Apart from the choleric tone, this propagandistic discourse is notable for its conceptual vacuity. What does “sanchismo” mean, for example? What argument could those young people recorded in the Xàbia discotheque give to justify their insults to the president? What do all those who have repeated ad nauseam the slogan bearing his name know about the terrorist García Gaztelu, alias Txapote? In reality, all these elements function as interjections. They are war cries whose only communicative function is to convey a negative emotional state; there are only offences, disqualifications and contempt because anger and rage phagocytise any rationality. The lack of underlying argumentative content is also present in the voices that promote these messages from the media. Thus, the day after the elections, one of the radio broadcasters most aligned with these positions called the Prime Minister a “psychopath”. And a regular author of opinion columns brimming with bile expressed - and he was not the only one - his astonishment at the fact that the electoral reality did not conform to that prescribed in his texts. Mariano Rajoy, in his first interview after his election in 2011, also stated with astonishment that it was reality that had prevented him from fulfilling his electoral programme. Stubborn, as we know.

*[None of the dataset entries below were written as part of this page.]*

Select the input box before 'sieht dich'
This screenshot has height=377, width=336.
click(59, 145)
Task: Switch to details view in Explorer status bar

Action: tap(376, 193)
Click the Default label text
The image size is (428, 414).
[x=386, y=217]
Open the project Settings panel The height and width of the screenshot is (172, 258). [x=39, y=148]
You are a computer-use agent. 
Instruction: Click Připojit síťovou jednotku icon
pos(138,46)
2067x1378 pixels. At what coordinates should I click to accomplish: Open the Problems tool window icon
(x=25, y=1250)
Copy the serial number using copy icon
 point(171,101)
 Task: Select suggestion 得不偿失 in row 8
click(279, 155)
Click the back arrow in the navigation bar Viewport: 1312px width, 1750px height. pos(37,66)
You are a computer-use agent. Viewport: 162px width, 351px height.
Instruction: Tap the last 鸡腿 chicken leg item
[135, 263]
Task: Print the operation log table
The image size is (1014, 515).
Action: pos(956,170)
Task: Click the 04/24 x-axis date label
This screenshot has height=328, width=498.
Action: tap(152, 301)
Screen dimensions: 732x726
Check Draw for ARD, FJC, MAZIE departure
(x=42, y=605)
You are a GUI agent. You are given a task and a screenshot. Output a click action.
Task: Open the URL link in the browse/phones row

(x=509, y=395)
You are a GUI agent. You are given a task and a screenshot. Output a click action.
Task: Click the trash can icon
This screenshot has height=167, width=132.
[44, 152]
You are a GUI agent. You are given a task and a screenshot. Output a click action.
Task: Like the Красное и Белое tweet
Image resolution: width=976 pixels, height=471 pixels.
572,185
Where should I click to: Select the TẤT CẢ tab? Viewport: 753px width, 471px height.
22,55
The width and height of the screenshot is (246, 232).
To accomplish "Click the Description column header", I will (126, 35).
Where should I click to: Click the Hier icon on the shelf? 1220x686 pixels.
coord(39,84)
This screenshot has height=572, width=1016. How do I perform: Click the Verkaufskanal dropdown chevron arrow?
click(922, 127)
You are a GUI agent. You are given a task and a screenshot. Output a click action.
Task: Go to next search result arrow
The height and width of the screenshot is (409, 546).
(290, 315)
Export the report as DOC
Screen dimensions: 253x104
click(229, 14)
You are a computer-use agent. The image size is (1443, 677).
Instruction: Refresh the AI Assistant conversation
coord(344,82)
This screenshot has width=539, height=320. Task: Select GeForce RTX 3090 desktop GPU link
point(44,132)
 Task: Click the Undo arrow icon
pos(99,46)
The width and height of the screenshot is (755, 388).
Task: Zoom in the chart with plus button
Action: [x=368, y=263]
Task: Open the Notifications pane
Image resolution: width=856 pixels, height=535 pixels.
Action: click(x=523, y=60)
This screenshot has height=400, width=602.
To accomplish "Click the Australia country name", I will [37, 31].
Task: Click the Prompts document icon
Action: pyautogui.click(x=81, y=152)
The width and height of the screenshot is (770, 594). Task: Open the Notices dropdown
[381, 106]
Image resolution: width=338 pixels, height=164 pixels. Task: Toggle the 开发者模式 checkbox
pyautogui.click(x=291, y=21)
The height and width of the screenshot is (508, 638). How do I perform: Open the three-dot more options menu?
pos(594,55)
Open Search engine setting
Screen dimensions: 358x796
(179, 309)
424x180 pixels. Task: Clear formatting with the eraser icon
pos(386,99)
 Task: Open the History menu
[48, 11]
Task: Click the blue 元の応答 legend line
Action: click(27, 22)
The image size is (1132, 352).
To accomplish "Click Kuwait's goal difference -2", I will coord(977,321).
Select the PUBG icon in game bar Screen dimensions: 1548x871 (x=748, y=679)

All these opinion-makers seem to be prey to the magical thinking that, according to Michel Wieviorka, characterises populisms; the same that, by the way, leads certain progressive leaders to defend that being a man or a woman is a matter of individual and subjective choice, a position that has also had an electoral impact. In both cases, it is being pretended that language creates reality, but this, we know, only happens in spells and sorceries. The same aspiration - albeit cloaked in a mythicised scientism, which pronounces demoscopy with a capital letter - corresponds to the use of electoral polls, treated by politicians and the media as veritable prophetic oracles. “PP would obtain an absolute majority with Vox and they would add 181 seats, according to the Gad3 poll”, a conservative media outlet headlined at the close of voting. The truth is that the informative function of polls is lost from the moment that many are published without a fact sheet, as their dissemination is more prescriptive (performative) than descriptive; in the same way that the fake media basically serve to provide false news that is then published on networks and instant messaging, polls are disseminated to pre-identify a winner.

It has not worked. It would seem that, with their vote, Spaniards have defied the “democracy of the credulous” described by Gérald Bonner, and have preferred to ignore the majority discourse that ensured a government formed by the PP and Vox. In this sense, the votes have been lost by the brassy and unhinged discourse that the conservative bloc has cultivated throughout the legislature, the one that follows the propaganda manual of populism, slogans built on cruelty or editorials based on personalistic insults; a discourse very similar, with nuances, to the one that failed before in the left-wing options. When it comes to pacts, the most relevant aspect of these dynamics is probably that, by entrusting their electoral success to this type of message that discredits the institutions, Feijóo and his team have disregarded the importance of discourse as a key element of the sense of State. His ultra discourse has led him to burn bridges with almost the entire parliamentary arc, a luxury that, in a democracy, no election winner, not even with absolute majorities, should allow himself.